(Beginning of TASK INPUT)

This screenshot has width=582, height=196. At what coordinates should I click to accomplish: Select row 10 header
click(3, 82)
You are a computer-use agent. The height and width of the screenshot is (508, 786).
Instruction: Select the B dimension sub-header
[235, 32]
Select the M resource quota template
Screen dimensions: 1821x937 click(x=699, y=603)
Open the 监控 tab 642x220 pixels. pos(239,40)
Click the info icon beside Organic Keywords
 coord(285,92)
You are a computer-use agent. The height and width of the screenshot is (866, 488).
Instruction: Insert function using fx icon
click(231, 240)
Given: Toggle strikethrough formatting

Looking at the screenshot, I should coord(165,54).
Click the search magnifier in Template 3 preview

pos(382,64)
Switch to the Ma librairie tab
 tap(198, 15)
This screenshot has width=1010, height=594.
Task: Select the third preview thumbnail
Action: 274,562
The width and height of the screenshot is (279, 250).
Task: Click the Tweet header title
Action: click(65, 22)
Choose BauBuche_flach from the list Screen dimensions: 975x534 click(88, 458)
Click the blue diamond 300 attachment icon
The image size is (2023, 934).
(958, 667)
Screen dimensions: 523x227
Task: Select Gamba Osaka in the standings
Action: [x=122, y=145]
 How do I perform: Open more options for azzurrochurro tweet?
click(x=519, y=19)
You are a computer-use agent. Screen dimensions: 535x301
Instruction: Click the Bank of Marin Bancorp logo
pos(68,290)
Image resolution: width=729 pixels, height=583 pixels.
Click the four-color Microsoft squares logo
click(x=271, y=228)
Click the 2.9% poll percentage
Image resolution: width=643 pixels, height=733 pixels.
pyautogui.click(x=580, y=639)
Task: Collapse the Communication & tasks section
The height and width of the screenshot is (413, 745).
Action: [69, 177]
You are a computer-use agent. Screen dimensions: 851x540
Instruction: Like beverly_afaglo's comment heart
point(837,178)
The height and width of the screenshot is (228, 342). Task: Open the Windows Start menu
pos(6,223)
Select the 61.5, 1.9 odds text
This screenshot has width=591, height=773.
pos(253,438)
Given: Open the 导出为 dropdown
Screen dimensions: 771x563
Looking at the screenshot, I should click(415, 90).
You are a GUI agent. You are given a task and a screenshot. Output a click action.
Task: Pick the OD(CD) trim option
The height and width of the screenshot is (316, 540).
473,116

(End of TASK INPUT)

ACTIVITY: Search the entries for the word "computer", then copy every line in which it is found.

THE ANSWER:
You are a computer-use agent. The height and width of the screenshot is (508, 786).
You are a computer-use agent. The height and width of the screenshot is (866, 488).
You are a computer-use agent. Screen dimensions: 535x301
You are a computer-use agent. Screen dimensions: 851x540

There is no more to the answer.